◆ **PASSAGE SHOWN**
In fact, the first problem should include the condition "$\lambd \ne 0$" to be true (that is implied in the use of $1/\lambda$ but it should have been said.
There is a very simple proof that if $Ax= \lambda x$ (and $\lambda \ne 0$) then $A^T x= (1/\lambda) x$ that does not use "diagonal matrices" etc. but just the fact that $A^TA= I$.

Last edited: Jan 7, 2008
5. Jan 7, 2008

### Bertrandkis

Special thanks to Defennnder and Jim Kata for your contributions. HallsofIvy, I am not asking for people to do my homework for me, The first 3 exercises are from some notes I downloaded from the internet, the fourth question is from the book "Introductory Linear Algebra with Applications" by Bernard Kolman and it's not home work as you think.

I did not post my solution for the sake of keeping the post short and as you can see from my post,I am strugling to format the mathematical notations.

I will appreciate if u could point me toward theorems or give clues that will lead to the solution. In your 2 replies to my posts, it's sounds like you are rebuking me, and that is not needed.

6. Jan 7, 2008

### malawi_glenn

Jim Kata and Bertrandkis: read and follow the rules, it is sipmle, just as HallsofIvy said.

7. Jan 7, 2008

### CompuChip

Is the fourth question even true?
In any case it is true that
$$B^{-1} A v = A B^{-1} v + [B^{-1}, A] v = \lambda v + [B^{-1}, A] v$$
if all the matrix products exist, where [A, B] = A B - B A denotes the commutator, so in first instance I'd only expect the statement to be true if A and B^(-1) commute or any eigenvector of B^{-1}A is also an eigenvector of the commutator.

8. Jan 7, 2008

### Defennder

What's a commutator? Doesn't $$AB^{-1}(Ax) = \lambda(Ax)$$ show they have the same eigenvalues?

9. Jan 8, 2008

### Jim Kata

In doing such aren't you assuming $${\mathbf{A}} \in O\left( n \right)$$. I didn't see any mention of that in the question. I think it's just saying $${\mathbf{A}}\in Gl\left( n \right)$$. I guess I was wrong in assuming that all non singular matrices are diagonalizable by their eigenvectors, but since the question explicitly mentions eigenvalues in the question I think it's fair to assume that in this case the matrix is diagonalizable by its eigenvectors.

◆ **YOUR INSTRUCTIONS**
Proceed with the forum thread on eigenvalues of matrices, beginning after its final post.

◆ **SOURCE DATA**
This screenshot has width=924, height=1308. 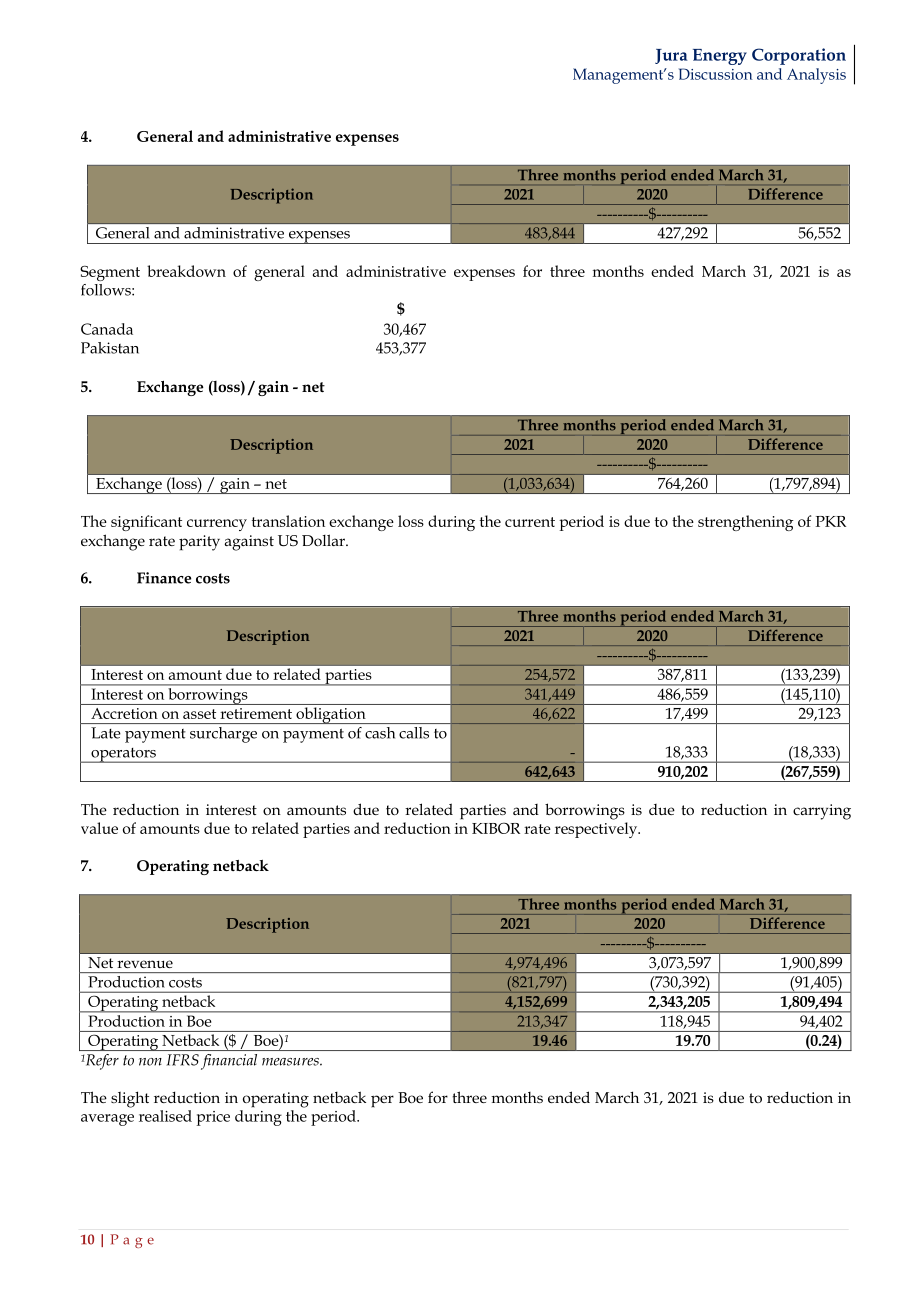 What do you see at coordinates (530, 522) in the screenshot?
I see `current` at bounding box center [530, 522].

◆ **WRITTEN ANSWER**
10. Jan 8, 2008

### morphism

For 3, it's not too hard to prove that |det(A)| is the absolute value of the constant term of the characteristic polynomial of A. Why does this help?

For 4, we can note that AB-1 - kI = BB-1AB-1 - kBB-1 = B(B-1A - k)B-1. Using this, one can prove that AB-1 and B-1A have the same characteristic polynomial.

11. Jan 8, 2008

### HallsofIvy

Staff Emeritus
True, I misread the problem and then confused AT with A-1!

As for your last statement, "I think it's fair to assume that in this case the matrix is diagonalizable by its eigenvectors", no, it's not. Just having eigenvectors is not enough. In order to be diagonalizable, a matrix must have a complete set of eigenvectors. That is, a basis for the space consisting entirely of eigenvectors. A diagonal matrix has its diagonal numbers as eigenvalues, each corresponding to the basis vectors (1, 0, 0, ...), (0, 1, 0, ...) etc. If a matrix has two or more duplicate eigenvalues, It may or may not have two (or more) independent eigenvectors corresponding to that eigenvalue.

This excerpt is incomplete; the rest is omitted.